# start of Passage to read
The four men and a woman are suspected of helping Eta members cross borders into and out of Spain, police say.
The house searches and arrests took place in Arrigorriaga, Sopelana, Berango and La Baneza early Wednesday.
On Monday, Eta released a statement saying it would continue its violent campaign for self-determination in the north of Spain.
The video message by three masked and armed militants said they were fighting for the Basques' right to decide their own political future.
Spanish Interior Minister Jose Antonio Alonso told reporters in the north-western city of Santiago de Compostela that the group arrested on Wednesday "were part of a structure of Eta that allows transferring people between Spain and France".
"Police have seized diaries, computers, Eta membership documents... material that is being analysed as the operation is not over," he added.
Eta has largely kept a low profile since the Madrid train bombings by Islamist militants in March which killed 191 people.
# end of Passage to read
# start of Dataset rows
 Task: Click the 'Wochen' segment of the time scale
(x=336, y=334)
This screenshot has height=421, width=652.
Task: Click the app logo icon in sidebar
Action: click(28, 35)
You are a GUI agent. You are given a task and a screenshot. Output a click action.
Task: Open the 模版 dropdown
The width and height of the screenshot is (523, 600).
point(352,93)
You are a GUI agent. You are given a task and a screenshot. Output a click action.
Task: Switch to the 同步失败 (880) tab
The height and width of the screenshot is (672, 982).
# end of Dataset rows
# start of Dataset rows
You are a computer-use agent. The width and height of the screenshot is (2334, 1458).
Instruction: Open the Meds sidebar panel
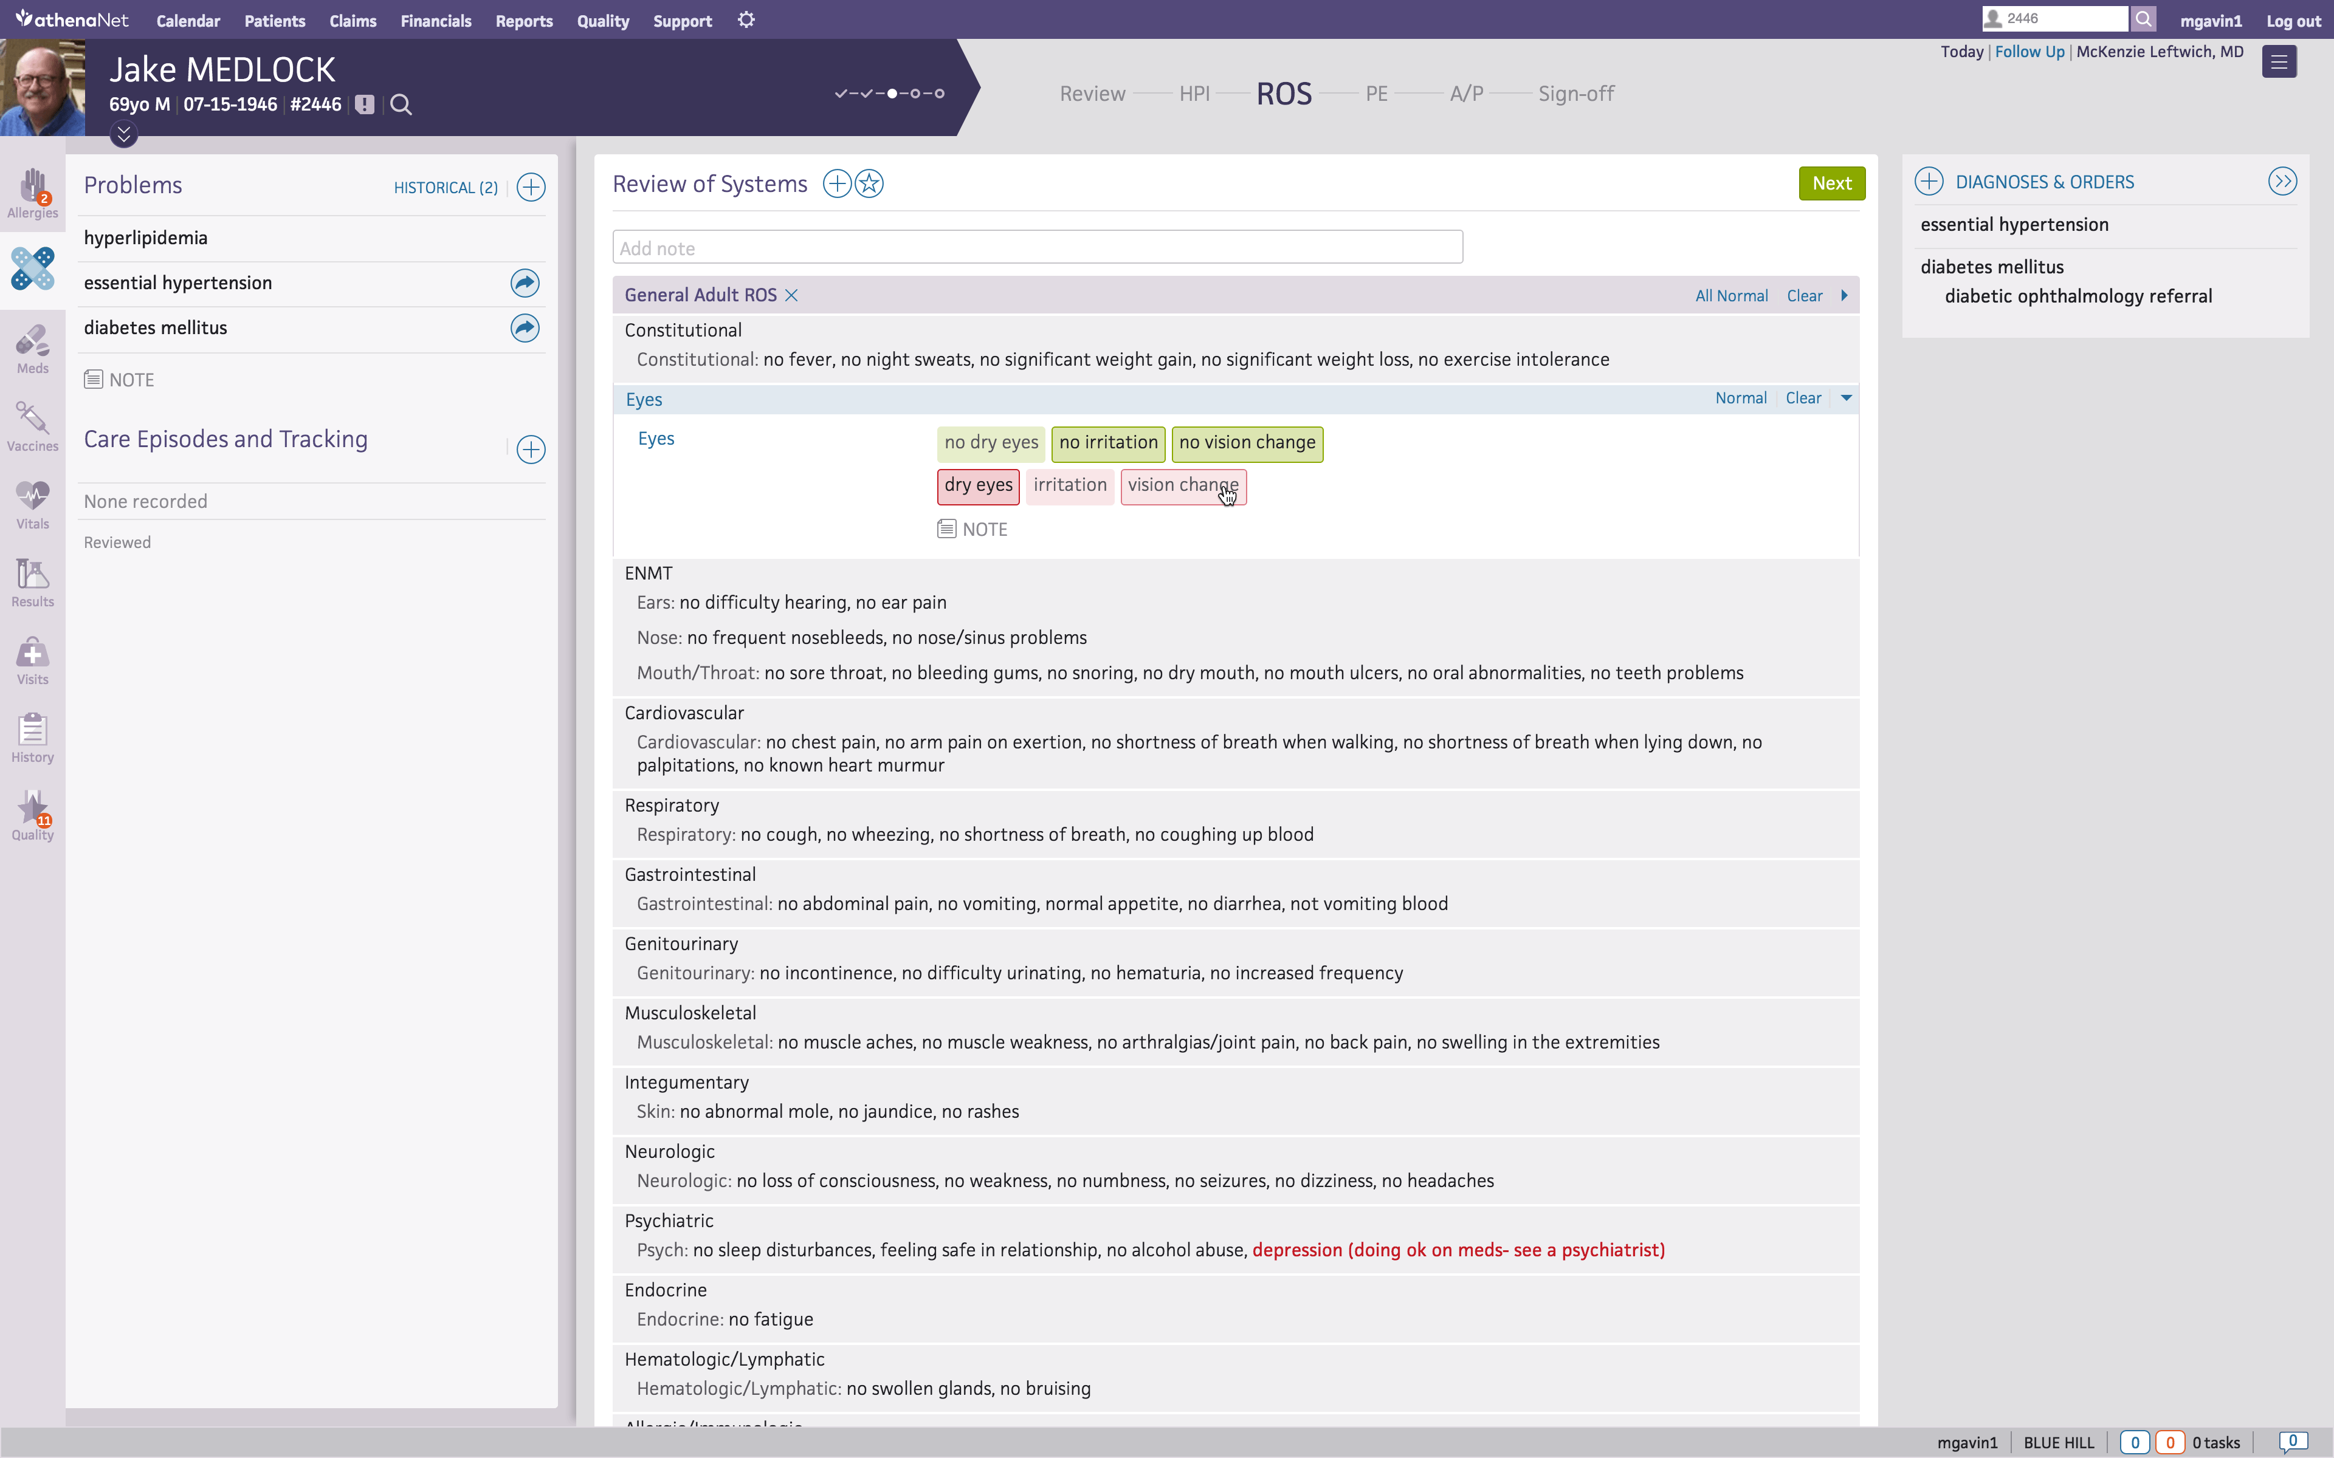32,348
# end of Dataset rows
#### Given instruction 1
List every line of the records that contains the word "Open", matching case exactly.
#### Given instruction 2
Carry on the report on the Eta arrests from the point where it stops.
The records are unrelated to the text.

#### Written reply 1
Task: Open the 模版 dropdown
Instruction: Open the Meds sidebar panel

#### Written reply 2
Police co-operation
The Spanish authorities initially blamed the group for those attacks, later saying they had been organised by Islamic extremists.
Eta has claimed, or been blamed for, more than 800 deaths since launching a campaign in the late 1960s for an independent Basque homeland straddling northern Spain and south-west France.
But the group is thought to have been weakened following a series of high-profile arrests.
These were largely due to improved co-operation between the Spanish and French police forces following the 11 September 2001 attacks on New York and Washington.